◆ Prompt ◆
Continue the SQL Server graph query walkthrough from the point where it ends.

◆ Page excerpt ◆
————

Since everyone loves the Tyne Bar, everyone has visited and given it a rating of 5 out of 5

INSERT INTO Ratings VALUES
    ((SELECT $node_id FROM People WHERE FirstName = 'Alice'),
     (SELECT $node_id FROM Locations WHERE [Name] = 'Tyne Bar'),
     5),
    ((SELECT $node_id FROM People WHERE FirstName = 'Bob'),
     (SELECT $node_id FROM Locations WHERE [Name] = 'Tyne Bar'),
     5),
    ((SELECT $node_id FROM People WHERE FirstName = 'Charlene'),
     (SELECT $node_id FROM Locations WHERE [Name] = 'Tyne Bar'),
     5)

Most people are sensible, so they don’t particularly like Gotham Town though. Well, apart from Bob who, let’s face it, is a bit of an animal.

INSERT INTO Ratings VALUES
    ((SELECT $node_id FROM People WHERE FirstName = 'Alice'),
     (SELECT $node_id FROM Locations WHERE [Name] = 'Gotham Town'),
     1),
    ((SELECT $node_id FROM People WHERE FirstName = 'Bob'),
     (SELECT $node_id FROM Locations WHERE [Name] = 'Gotham Town'),
     4),
    ((SELECT $node_id FROM People WHERE FirstName = 'Charlene'),
     (SELECT $node_id FROM Locations WHERE [Name] = 'Gotham Town'),
     1)

Oh, and Charlene is a big drinker who also love Tilleys.

INSERT INTO Ratings VALUES
    ((SELECT $node_id FROM People WHERE FirstName = 'Charlene'),
     (SELECT $node_id FROM Locations WHERE [Name] = 'Tilleys'),
     5)

Right, now what to do with all this lovely data? All the above is just boring data that we could have created with primary keys and foreign keys, the real power of SQL Server graphing is in the querying. Let’s ask some interesting questions of our database.

The Queries

First, we will start with something simple, get the average rating for all locations and order it best to worse

SELECT
    Locations.[Name],
    COUNT(*) AS [Number Of Ratings],
    AVG(Ratings.Score) AS [Average Rating]
FROM
    People, Ratings, Locations
WHERE 
    MATCH(People-(Ratings)->Locations)
GROUP BY 
    Locations.[Name]
ORDER BY 
    AVG(Ratings.Score) DESC,
    COUNT(*) DESC

Which gives us a nice list of places we might like to visit.

OK, something a little more complex, how about we get a list of all locations that were rated 5 stars by Alice’s friends?

SELECT
    Locations.[Name]
FROM 
    People AS People1, 
    Friends, 
    People AS People2, 
    Ratings, 
    Locations
WHERE 
    MATCH(People1-(Friends)->People2-(Ratings)->Locations)
    AND People1.FirstName = 'Alice'
    AND Ratings.Score = 5
GROUP BY
    Locations.[Name]

Note the double hop over the graph here from people to people to locations. Another point is that we need to alias the People table as we are using it twice. This gives us two locations

It’s important to note that relationships are directional. So in this context, think of the friendship relationship more like the way Twitter works rather than Facebook, in that you can follow someone but they don’t necessarily follow you back. So if we naively run this query to get all the people who rated Tilleys, it will return an empty result set.

SELECT 
    People.FirstName
FROM 
    Locations, Ratings, People
WHERE
    MATCH(Locations-(Ratings)->People)

————

◆ Entries ◆
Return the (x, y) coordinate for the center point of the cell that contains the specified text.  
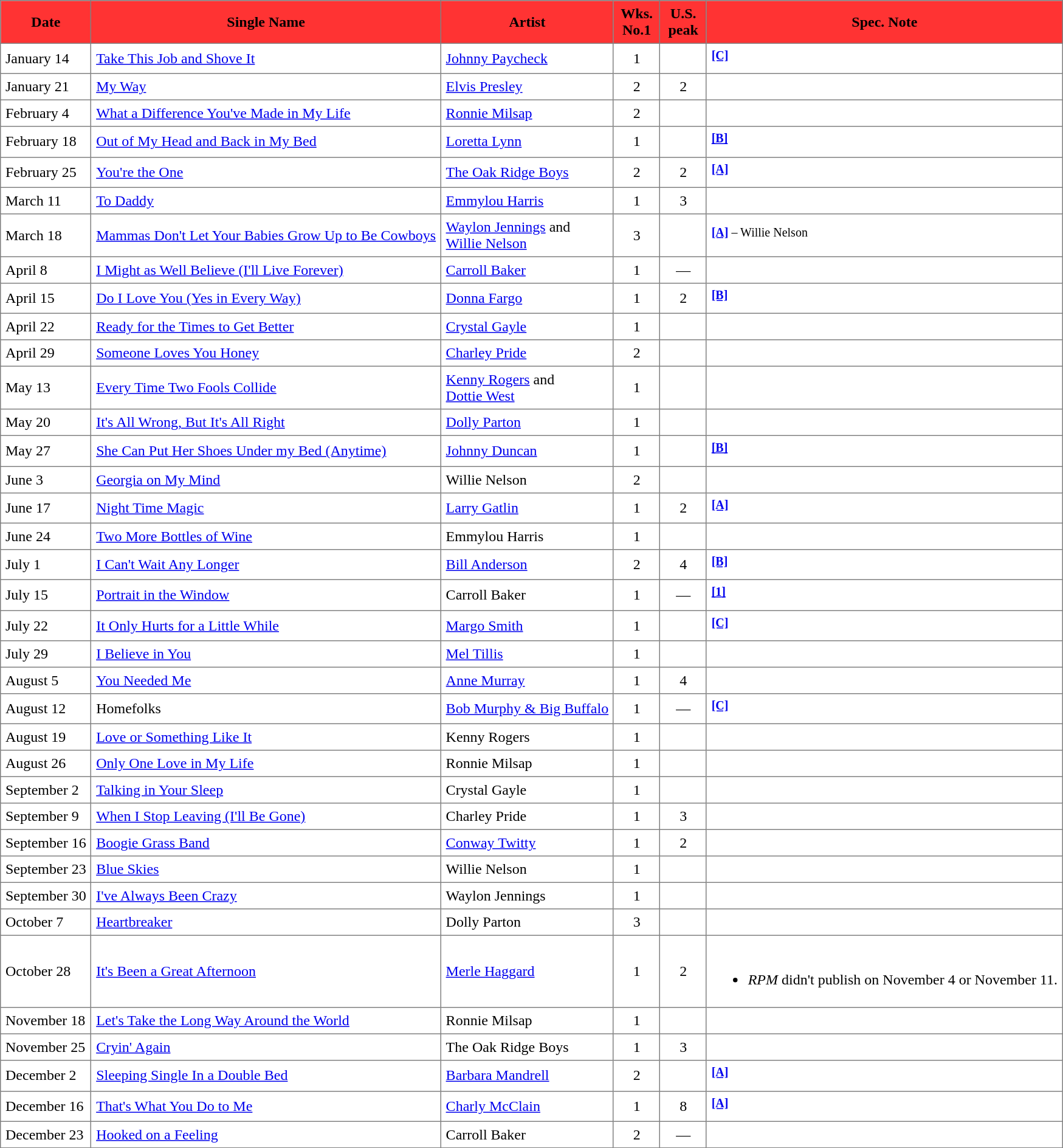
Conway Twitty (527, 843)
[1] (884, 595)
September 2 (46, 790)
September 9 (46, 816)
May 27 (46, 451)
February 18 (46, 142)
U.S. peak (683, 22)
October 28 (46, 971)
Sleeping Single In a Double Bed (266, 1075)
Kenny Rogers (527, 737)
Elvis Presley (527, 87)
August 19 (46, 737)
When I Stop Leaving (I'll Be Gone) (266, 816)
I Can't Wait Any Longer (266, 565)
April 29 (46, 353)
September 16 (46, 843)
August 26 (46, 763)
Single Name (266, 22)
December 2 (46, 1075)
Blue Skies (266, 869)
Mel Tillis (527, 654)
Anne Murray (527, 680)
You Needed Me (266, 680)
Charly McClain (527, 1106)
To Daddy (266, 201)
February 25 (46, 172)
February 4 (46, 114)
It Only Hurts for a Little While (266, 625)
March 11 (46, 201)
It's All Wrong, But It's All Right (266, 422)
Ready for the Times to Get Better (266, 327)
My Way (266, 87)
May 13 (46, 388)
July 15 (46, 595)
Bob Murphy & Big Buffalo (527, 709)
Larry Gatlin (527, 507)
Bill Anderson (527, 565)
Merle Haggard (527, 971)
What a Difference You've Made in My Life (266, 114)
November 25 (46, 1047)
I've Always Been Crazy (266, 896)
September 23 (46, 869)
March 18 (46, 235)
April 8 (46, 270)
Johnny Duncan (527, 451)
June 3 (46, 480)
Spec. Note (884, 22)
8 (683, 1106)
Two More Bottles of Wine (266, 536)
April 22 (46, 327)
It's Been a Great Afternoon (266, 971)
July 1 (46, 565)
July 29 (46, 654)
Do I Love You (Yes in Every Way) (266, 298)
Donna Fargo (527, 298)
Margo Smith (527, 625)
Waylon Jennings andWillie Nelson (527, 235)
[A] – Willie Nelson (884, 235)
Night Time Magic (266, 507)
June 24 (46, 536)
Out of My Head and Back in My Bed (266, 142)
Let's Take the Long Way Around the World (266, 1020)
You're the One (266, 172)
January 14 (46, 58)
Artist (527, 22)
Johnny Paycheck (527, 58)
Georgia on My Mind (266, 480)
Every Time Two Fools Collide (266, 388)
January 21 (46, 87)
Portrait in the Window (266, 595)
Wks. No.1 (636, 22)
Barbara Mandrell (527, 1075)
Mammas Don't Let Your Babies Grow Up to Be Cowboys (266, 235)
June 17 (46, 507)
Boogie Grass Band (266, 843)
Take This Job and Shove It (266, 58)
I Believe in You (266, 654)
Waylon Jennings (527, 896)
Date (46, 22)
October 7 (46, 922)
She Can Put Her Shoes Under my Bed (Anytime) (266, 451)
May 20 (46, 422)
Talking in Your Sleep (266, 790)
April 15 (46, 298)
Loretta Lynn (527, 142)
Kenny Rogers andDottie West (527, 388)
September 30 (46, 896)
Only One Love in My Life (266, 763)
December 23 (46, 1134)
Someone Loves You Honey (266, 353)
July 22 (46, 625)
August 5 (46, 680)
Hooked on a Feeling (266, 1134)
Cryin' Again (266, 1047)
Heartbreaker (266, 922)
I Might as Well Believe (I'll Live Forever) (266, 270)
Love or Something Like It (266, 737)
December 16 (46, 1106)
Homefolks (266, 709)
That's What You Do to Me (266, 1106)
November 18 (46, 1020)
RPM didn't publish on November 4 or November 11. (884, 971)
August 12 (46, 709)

————

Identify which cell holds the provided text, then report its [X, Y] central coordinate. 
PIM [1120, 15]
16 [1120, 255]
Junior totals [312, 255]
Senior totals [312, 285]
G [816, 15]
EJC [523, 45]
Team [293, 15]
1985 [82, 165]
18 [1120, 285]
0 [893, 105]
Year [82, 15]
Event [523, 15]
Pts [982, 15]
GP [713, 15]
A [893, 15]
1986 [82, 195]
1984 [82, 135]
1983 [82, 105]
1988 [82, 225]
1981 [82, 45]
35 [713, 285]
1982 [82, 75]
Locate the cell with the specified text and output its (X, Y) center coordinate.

————

◆ Reply ◆
    AND Locations.[Name] = 'Tilleys'

So, how would we change the friendship to be more Facebook style? There’s a couple of ways.

  1. Add the reciprocal relationship, so Alice is friends with Bob and Bob is friends with Alice.
  2. When querying, make sure you always check both directions.

For the second option, a query to find out all of Alice’s friends that are also friends with her might look something like this…

SELECT
    People2.FirstName
FROM
    People AS People1,
    Friends AS Friends1,
    People AS People2,
    Friends AS Friends2,
    People AS People3
WHERE 
    MATCH(People1-(Friends1)->People2-(Friends2)->People3)
    AND People1.FirstName = 'Alice'
    AND People3.FirstName = 'Alice'

Or another variant:

SELECT
    People1.FirstName
FROM
    People AS People1,
    Friends AS Friends1,
    People AS People2,
    Friends AS Friends2,
    People AS People3
WHERE
    MATCH(People1-(Friends1)->People2-(Friends2)->People3)
    AND People1.Id = People3.Id
    AND People2.FirstName = 'Alice'

Other Things to Think About

It’s not all fluffy bunnies though, there are some downsides.

Keys and Indexes

We can (and should) still be creating primary keys and indexes on both NODEand EDGE tables and you can also include the psuedocolumns. Remember that they’re still just tables and there’s no reason people can’t treat them that way.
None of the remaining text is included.